* SHORT PROBLEM *
Put the lines from the one containing "The width and height of the screenshot is (446, 900)." through the one containing "Where should I", inclusive, into a JSON list of strings with one string per line, leaving out blank lines.

[START RECORDS SHOWN]

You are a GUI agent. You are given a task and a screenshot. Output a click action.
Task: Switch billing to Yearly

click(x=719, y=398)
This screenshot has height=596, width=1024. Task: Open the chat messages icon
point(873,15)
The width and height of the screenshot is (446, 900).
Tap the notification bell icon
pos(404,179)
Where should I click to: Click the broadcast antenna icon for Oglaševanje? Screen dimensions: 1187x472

[END RECORDS SHOWN]
[START RECORDS SHOWN]

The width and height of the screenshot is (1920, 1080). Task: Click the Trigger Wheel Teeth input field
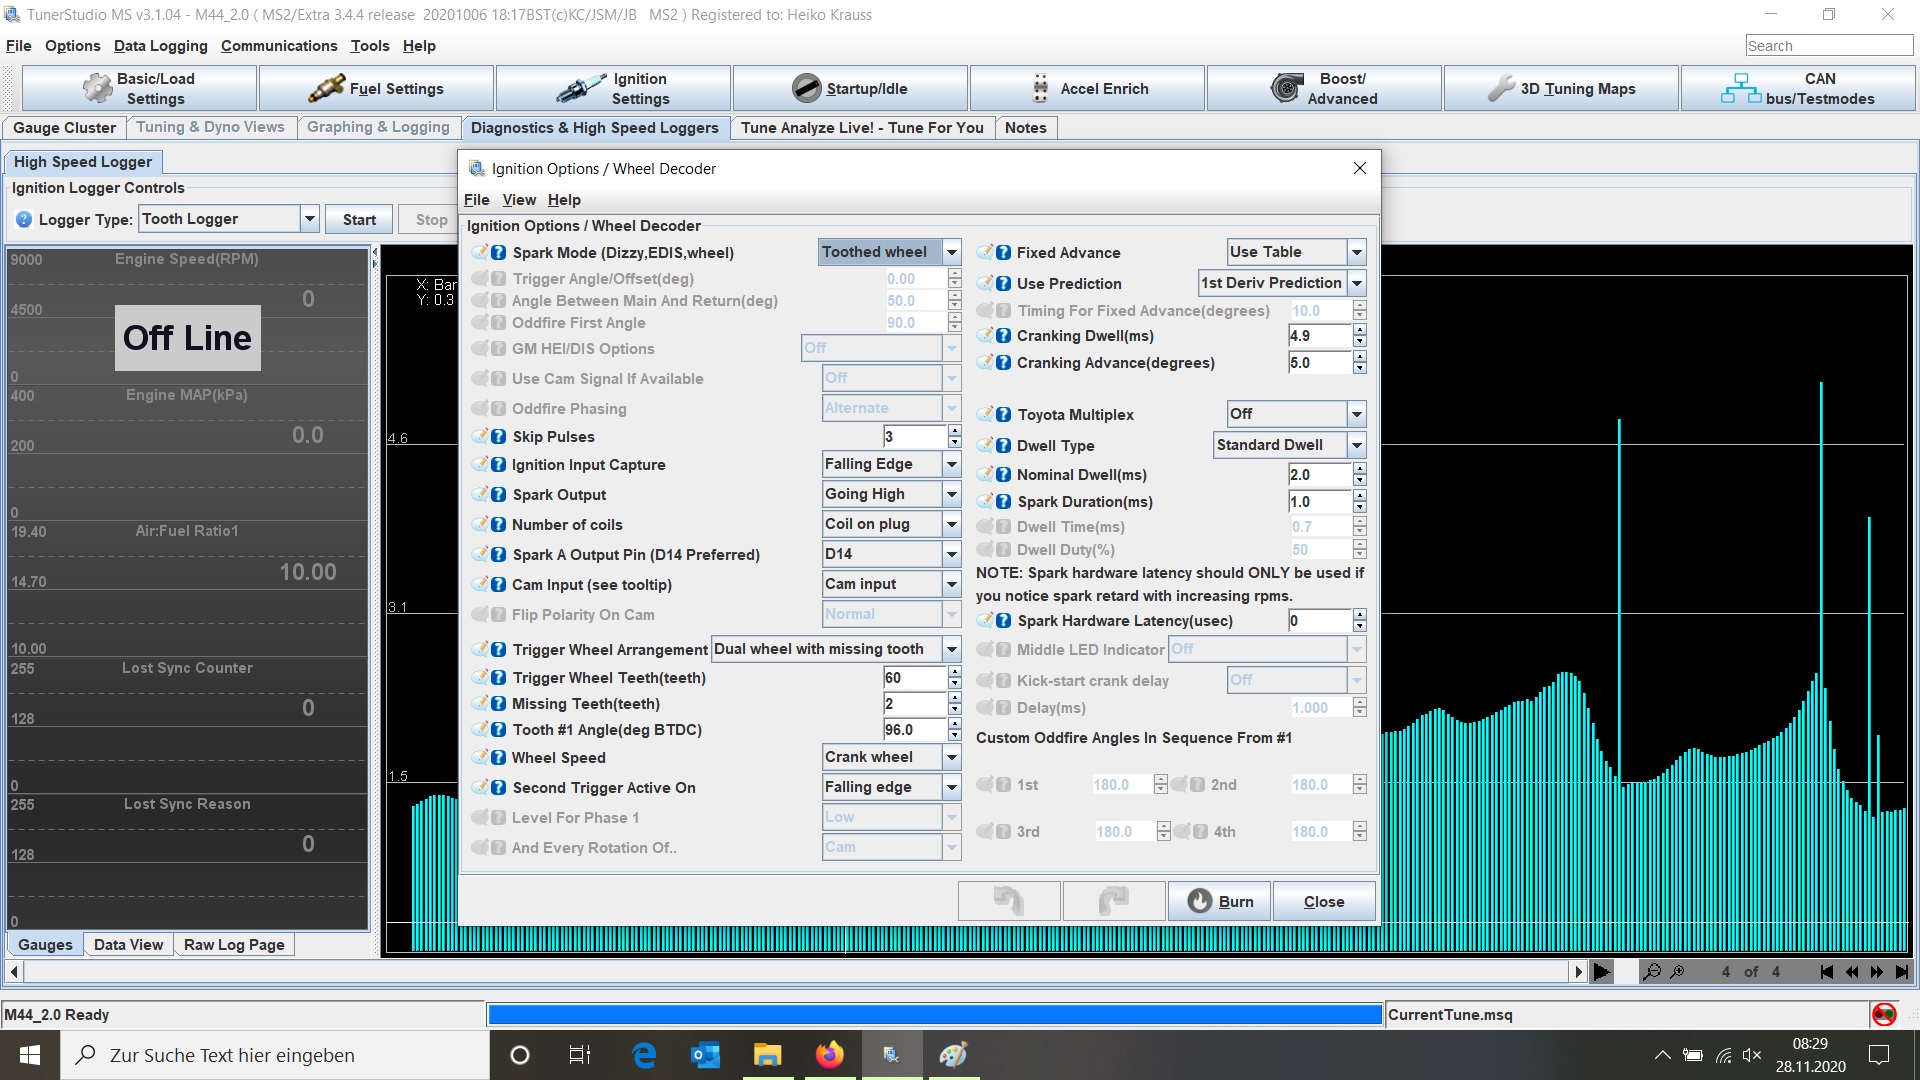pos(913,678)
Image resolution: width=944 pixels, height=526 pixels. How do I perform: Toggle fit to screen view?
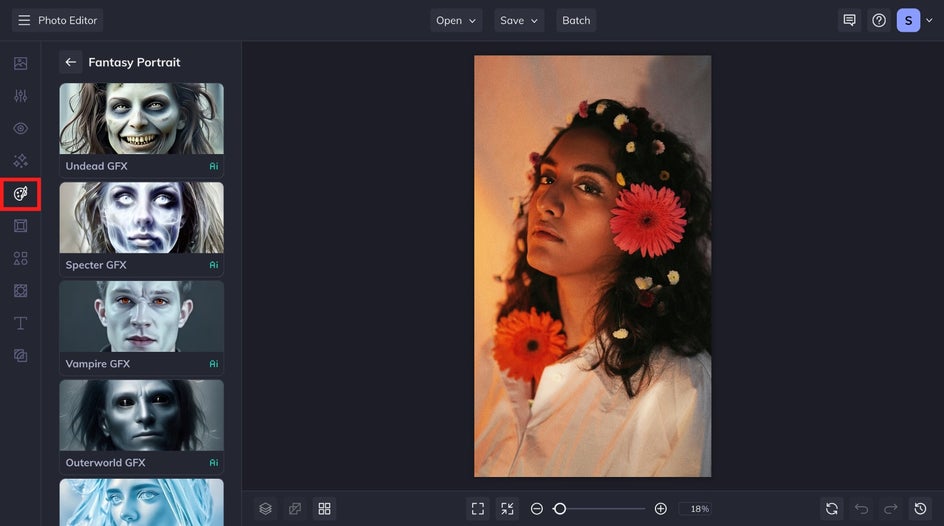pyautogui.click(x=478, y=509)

[END RECORDS SHOWN]

* SOLUTION *
[
  "The width and height of the screenshot is (446, 900).",
  "Tap the notification bell icon",
  "pos(404,179)",
  "Where should I click to: Click the broadcast antenna icon for Oglaševanje? Screen dimensions: 1187x472"
]